╔══

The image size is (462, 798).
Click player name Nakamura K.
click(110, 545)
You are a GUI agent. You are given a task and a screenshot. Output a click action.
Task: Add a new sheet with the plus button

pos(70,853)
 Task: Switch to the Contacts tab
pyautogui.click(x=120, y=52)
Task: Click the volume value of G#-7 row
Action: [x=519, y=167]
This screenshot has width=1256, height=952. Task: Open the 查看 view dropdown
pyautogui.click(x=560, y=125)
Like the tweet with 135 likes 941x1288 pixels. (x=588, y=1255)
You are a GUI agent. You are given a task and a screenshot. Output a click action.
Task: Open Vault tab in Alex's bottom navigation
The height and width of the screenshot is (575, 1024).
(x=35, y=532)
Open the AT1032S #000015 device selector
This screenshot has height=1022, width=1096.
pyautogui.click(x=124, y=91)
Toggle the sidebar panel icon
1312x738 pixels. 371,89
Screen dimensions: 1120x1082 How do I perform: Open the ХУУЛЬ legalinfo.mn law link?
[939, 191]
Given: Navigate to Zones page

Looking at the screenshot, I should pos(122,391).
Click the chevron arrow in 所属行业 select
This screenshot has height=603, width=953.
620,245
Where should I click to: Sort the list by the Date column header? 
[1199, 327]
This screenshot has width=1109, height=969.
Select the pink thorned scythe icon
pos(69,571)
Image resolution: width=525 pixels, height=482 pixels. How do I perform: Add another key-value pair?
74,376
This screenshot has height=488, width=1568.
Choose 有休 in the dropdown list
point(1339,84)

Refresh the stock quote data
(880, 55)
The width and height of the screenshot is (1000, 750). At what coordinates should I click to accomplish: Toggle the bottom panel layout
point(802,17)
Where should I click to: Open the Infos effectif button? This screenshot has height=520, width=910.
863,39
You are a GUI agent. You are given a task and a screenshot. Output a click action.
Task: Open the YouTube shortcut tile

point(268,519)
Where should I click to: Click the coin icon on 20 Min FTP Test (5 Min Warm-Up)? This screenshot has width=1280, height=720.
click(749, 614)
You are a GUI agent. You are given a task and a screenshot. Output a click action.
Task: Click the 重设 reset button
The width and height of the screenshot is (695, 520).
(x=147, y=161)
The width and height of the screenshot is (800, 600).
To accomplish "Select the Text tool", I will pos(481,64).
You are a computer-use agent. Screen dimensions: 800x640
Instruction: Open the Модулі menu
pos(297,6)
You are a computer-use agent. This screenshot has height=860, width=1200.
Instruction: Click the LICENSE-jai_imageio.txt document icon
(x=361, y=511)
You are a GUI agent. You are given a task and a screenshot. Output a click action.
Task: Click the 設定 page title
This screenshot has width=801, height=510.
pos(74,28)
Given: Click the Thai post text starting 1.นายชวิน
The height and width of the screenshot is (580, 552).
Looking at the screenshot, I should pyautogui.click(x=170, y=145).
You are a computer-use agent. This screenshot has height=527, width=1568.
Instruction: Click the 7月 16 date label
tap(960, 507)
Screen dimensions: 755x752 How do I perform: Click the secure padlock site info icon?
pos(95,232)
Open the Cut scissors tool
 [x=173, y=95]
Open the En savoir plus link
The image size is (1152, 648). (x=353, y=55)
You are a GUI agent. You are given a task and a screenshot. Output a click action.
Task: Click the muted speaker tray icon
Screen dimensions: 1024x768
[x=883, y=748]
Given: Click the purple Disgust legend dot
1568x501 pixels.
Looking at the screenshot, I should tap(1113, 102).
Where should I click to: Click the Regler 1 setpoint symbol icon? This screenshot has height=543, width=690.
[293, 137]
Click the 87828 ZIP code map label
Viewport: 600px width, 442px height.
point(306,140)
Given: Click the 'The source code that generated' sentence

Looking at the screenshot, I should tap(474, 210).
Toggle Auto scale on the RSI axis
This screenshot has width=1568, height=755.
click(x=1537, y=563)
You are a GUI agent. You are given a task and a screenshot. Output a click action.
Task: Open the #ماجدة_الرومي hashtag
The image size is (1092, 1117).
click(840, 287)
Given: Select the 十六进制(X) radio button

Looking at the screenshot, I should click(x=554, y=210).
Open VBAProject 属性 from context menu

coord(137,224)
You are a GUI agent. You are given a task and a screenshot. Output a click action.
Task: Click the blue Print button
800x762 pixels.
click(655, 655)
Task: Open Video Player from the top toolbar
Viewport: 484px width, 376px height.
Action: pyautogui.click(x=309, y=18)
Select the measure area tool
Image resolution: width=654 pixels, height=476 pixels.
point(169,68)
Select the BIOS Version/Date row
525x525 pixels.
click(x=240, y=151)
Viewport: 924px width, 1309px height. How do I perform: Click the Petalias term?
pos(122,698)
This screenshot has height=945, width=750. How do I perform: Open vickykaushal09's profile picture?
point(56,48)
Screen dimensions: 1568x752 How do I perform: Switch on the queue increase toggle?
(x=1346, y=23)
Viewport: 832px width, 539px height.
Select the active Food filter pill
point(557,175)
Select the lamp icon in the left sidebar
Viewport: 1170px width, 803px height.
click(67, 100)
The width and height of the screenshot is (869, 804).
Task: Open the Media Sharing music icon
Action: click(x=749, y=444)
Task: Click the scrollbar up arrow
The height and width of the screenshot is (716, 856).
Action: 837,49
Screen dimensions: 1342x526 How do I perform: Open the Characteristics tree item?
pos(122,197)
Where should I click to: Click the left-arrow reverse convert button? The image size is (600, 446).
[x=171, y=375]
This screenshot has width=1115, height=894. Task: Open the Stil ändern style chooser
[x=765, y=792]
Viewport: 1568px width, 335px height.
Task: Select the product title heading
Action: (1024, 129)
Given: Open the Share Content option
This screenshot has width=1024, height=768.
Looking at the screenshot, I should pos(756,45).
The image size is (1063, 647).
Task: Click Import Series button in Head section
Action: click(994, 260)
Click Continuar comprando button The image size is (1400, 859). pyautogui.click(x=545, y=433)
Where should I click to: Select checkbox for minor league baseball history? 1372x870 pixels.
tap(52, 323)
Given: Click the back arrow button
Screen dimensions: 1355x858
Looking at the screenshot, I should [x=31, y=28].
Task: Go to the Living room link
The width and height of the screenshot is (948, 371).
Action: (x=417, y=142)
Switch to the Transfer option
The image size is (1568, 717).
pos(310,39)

╚══

> **ACTIVITY**
Whenever the string "computer" turns up in a line of the data, copy that line.

> **EXERCISE SOLUTION**
You are a computer-use agent. Screen dimensions: 800x640
You are a computer-use agent. This screenshot has height=860, width=1200.
You are a computer-use agent. This screenshot has height=527, width=1568.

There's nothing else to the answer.